Vizi e virtù dell’uomo, prima del politico. Nusco, via del Piano. Il sole che batte forte sul vialone alberato e silenzioso di un paese che offre il meglio di sé nel centro storico medievale che sorge in cima, lontano oltre un chilometro dalla casa dell’ex leader democristiano, e dove domani si celebreranno i funerali alla presenza del Capo dello Stato Sergio Mattarella. Sono le 11 quando il feretro di Ciriaco De Mita fa ritorno in quella abitazione da cui era uscito circa un mese fa per seguire un protocollo riabilitativo in una clinica di Avellino finalizzato al recupero dall’infortunio domestico che gli aveva procurato la frattura del femore a febbraio. Chi gli è stato vicino fino all’ultimo parla di una fine per consunzione, come se il vecchio leone democristiano non avesse più voglia di lottare, arrivando finanche a rifiutare il cibo. “Un epilogo naturale dopo tre mesi di lotta” spiega il suo medico curante Pino Rosato.
Ad attenderlo ci sono le telecamere, le forze dell’ordine e qualche concittadino (pochi a dire il vero, complici anche l’orario di lavoro e l’afa). Alla spicciolata arrivano l’ex ministro Zecchino (“con lui finisce un’era”) e Giuseppe Gargani (ambedue esponenti di quella formazione di irpini ribattezzata dei magnifici sette), e poi l’assessore regionale Morcone, il senatore Cosimo Sibilia. Un altro amico storico, il suo farmacista di fiducia e compagno di mille battaglie sul tavolo da gioco, Luigi Cardillo, lo aveva capito già qualche settimana fa che qualcosa non andava per il verso giusto.
“L’ultima partita a carte, la sua grande passione, ce la siamo fatta una ventina di giorni fa. Capii che qualcosa non andava perché lui, che avrebbe giocato all’infinito, a un certo mi disse che si sentiva stanco e chiese di finirla là. Poi l’ho sentito l’ultima volta giovedì scorso e me lo ripeté: sono stanco”.

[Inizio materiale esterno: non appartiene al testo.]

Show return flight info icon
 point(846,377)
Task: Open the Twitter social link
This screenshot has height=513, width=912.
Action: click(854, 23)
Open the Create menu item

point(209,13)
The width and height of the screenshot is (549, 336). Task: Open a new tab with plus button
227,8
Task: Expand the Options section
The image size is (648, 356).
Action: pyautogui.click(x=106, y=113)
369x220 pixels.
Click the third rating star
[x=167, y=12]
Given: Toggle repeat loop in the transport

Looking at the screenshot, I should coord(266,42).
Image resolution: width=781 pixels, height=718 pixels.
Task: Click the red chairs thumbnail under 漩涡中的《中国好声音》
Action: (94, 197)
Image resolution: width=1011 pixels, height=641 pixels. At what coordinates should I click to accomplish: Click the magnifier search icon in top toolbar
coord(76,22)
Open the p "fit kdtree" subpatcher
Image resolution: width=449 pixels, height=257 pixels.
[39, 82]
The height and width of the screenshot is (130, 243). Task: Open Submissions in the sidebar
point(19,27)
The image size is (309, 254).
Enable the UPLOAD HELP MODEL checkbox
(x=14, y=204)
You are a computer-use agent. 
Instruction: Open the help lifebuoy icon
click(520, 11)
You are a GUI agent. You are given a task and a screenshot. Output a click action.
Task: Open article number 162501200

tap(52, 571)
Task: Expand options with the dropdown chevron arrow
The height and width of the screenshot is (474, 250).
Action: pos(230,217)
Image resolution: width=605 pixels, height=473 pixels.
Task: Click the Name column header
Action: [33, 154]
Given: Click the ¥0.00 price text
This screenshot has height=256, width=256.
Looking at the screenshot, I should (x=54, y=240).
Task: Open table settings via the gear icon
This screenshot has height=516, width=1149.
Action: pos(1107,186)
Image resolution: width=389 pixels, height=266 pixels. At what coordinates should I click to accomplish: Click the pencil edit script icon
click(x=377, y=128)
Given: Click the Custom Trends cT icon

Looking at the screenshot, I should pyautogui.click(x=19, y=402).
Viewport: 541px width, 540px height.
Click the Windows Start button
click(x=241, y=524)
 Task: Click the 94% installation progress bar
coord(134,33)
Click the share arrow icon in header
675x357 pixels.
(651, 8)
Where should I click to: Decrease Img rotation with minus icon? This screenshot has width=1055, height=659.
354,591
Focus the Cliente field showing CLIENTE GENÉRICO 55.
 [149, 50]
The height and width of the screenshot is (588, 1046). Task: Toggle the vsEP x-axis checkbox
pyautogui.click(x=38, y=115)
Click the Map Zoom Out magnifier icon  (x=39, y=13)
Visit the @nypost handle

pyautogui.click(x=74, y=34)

E così Nusco si è svegliata con la notizia che non avrebbe mai voluto ricevere. “Oggi abbiamo perso un illustre figlio dell’Italia – dice con voce rotta dalla commozione il vicesindaco Vigilante che ‘al Presidente’ come lo chiama, non è mai riuscito a dare del tu -“. Per lui bandiere a mezz’asta e lutto cittadino domani. Affranto il ricordo del suo barbiere, Carlo Mongelli: “Molta gente deve essere grata a De Mita, ma c’è anche gente che non ha avuto niente ed è quella che lo ha stimato di più”. Era burbero De Mita. E la puntualità era una delle sue fissazioni: “Era il primo ad arrivare in Comune.
A volte riprendeva pure me – continua Vigilante – ma poi accompagnava il rimbrotto con la frase ‘ti ricordo sempre che siamo amici”. La passione per le carte è ricorrente in tutte le testimonianze: “Appena era libero giocavamo – ricorda Cardillo – Ad Avellino, a Nusco, ma anche a Roma. Si giocava a briscola, tressette, scopa. Facevamo notte.
Non voleva mai perdere e si arrabbiava con i presenti se succedeva, diceva che portavano male”. Lo ricorda il cugino e storico oppositore in Consiglio Comunale Giovanni Marino: “Mi dava della pecora rossa e io gli dicevo Ciriachì, come lo chiamavamo in famiglia, tu in fondo sei leninista. Anche nel mio Pci avresti fatto carriera. Ciao Ciriachì”.